I. THE INTENTION of the eastern tribes.

(1) To have a memorial of their unity in religious faith with their brethren across the river. Religious ceremonies were inseparably interwoven with the national life, so that to be refused a right to participate in the former would imply a denial of their claim to kinship. The Jordan might hereafter be regarded as a natural barrier of exclusion from the privileges of dwellers in the land of promise. When the Reubenites, etc., had proffered their request to be permitted to dwell on the east of the river, they had not perceived this possible difficulty so clearly, but now, after having trodden the promised land, and viewed the habitations of their brethren, they were seized with anxiety lest in after years they might be regarded as "aliens from the commonwealth of Israel." Their conduct exhibits a respect for God. Their chief care was not for horses or trophies of war, but for the preservation of a common interest in the worship of the true God, and all the advantages thereby secured. They feared the selfishness of the human heart. Men so often like to reserve to themselves peculiar honours and privileges, to be esteemed the only true people of the covenant. Brotherly love and sympathy are forgotten in the attempt to surround ourselves with walls of exclusiveness. And against this narrowing of the national bounds the altar was to be a continual guard, a silent yet eloquent and forcible "witness" to the brotherhood of all the tribes. And amongst Christians of today some such voice is not unneeded to remind us of our common interest in the "altar" (Hebrews 13:10), the cross of Christ, whereby we are made "one body."

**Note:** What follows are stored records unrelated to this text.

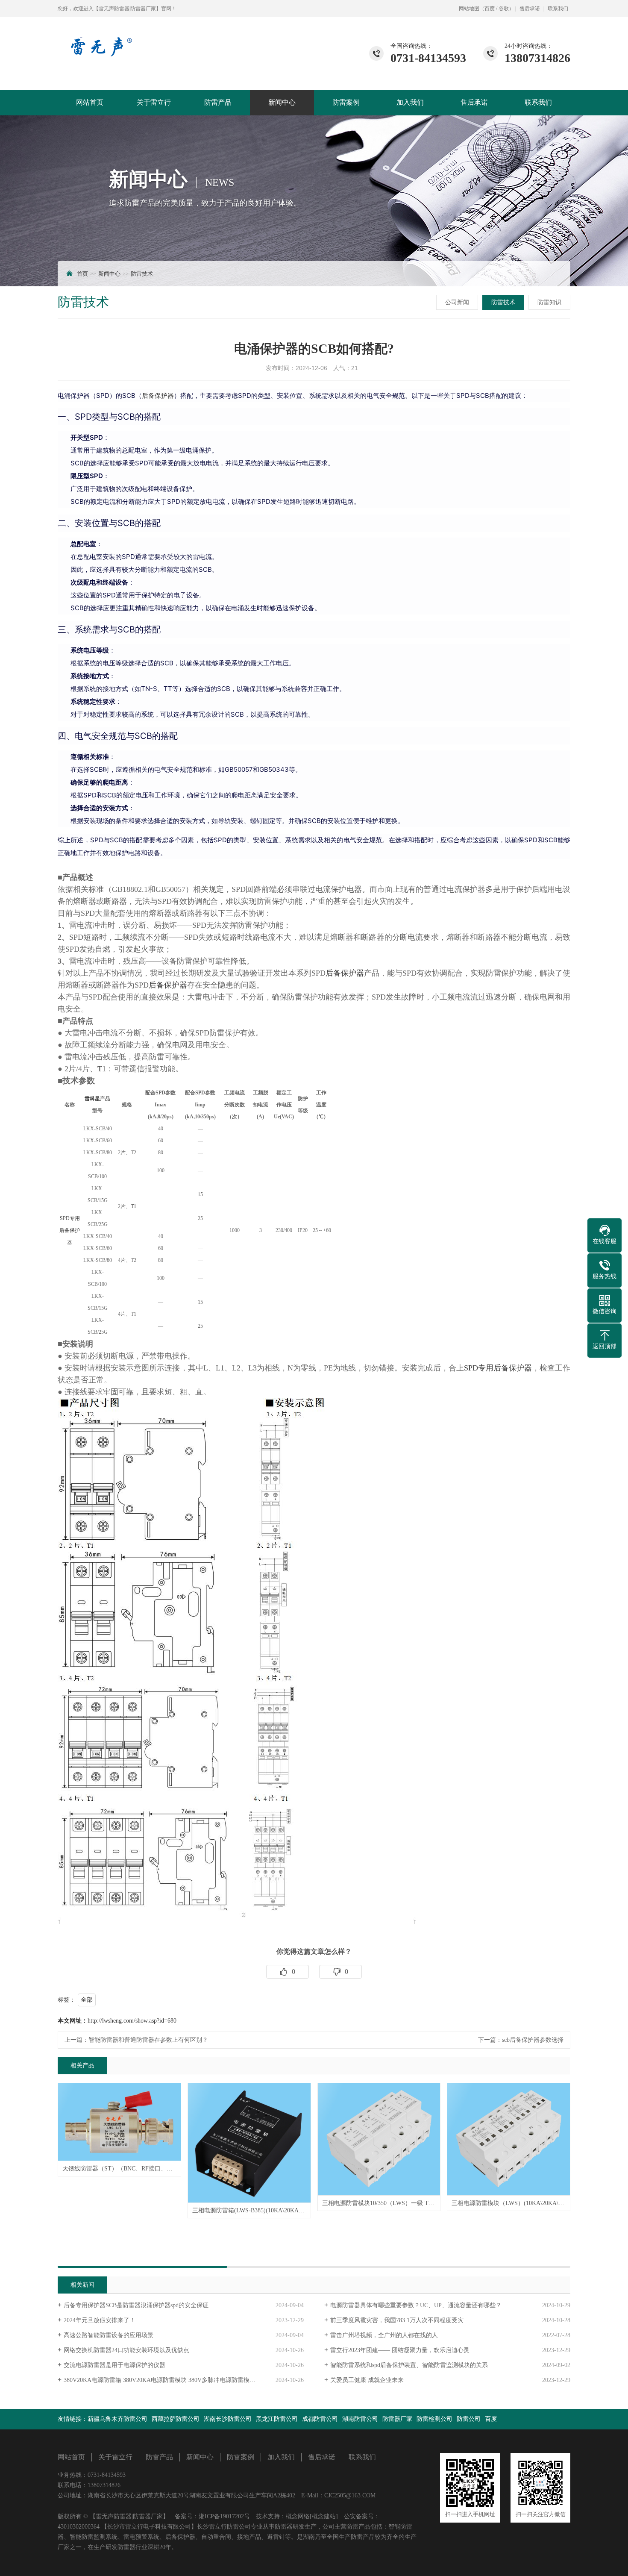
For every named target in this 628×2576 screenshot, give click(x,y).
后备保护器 (158, 395)
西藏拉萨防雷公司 (176, 2419)
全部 (87, 2000)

(2) To prevent a lapse into idolatry on the part of their descendants. The altar would be a standing reminder of the commandment of God, which forbade the rearing of strange altars for sacrifice. These easterns showed a right sense of the importance of preserving the religion of their fathers, and of handing it down uncorrupted to remotest ages. If the knowledge of the true God vanished, then farewell to all prosperity! What a hint to parents! Men toil to gather wealth for their heirs, to found an estate, to perpetuate the family name; it is more important to perpetuate piety, to train up the children in the nurture and admonition of the Lord. "The fear of the Lord" (ver. 25) is the choicest treasure which children can inherit, and apart from it riches do not prove a blessing. Religion and prosperity eventually go hand in hand. Statesmen, if wise, will seek to establish the throne in righteousness. Their aim will be that religion shall flourish in the land, not necessarily by direct enactments, but by removal of all restrictions to its progress. It is not our commerce, our art, our resources for war that constitute our strength or hope for the future, but love to God, the prevalence of honesty and integrity, peace and truth. We need not so much ascendancy over other nations as over ourselves, our own passions and prejudices, vices and errors.

(3) To secure the offerings of the proper sacrifices at the tabernacle. Not only rights were remembered, but consequent duties. The altar would ever call these tribes to attend to the performance of their obligations, not to neglect "the service of the Lord." Some of the people would have a long distance to travel, and might grow weary of providing for ceremonies celebrated at such a distance from their dwellings. What shall be the "witness" in each household, testifying to the duty incumbent upon its members to contribute of their substance to the support of God's cause? The Bible? The missionary box? And in our churches the first day of the week is a mute appeal, seconded by the gathering now and again around the table of the Lord.

II. THE INDIGNATION of the western tribes.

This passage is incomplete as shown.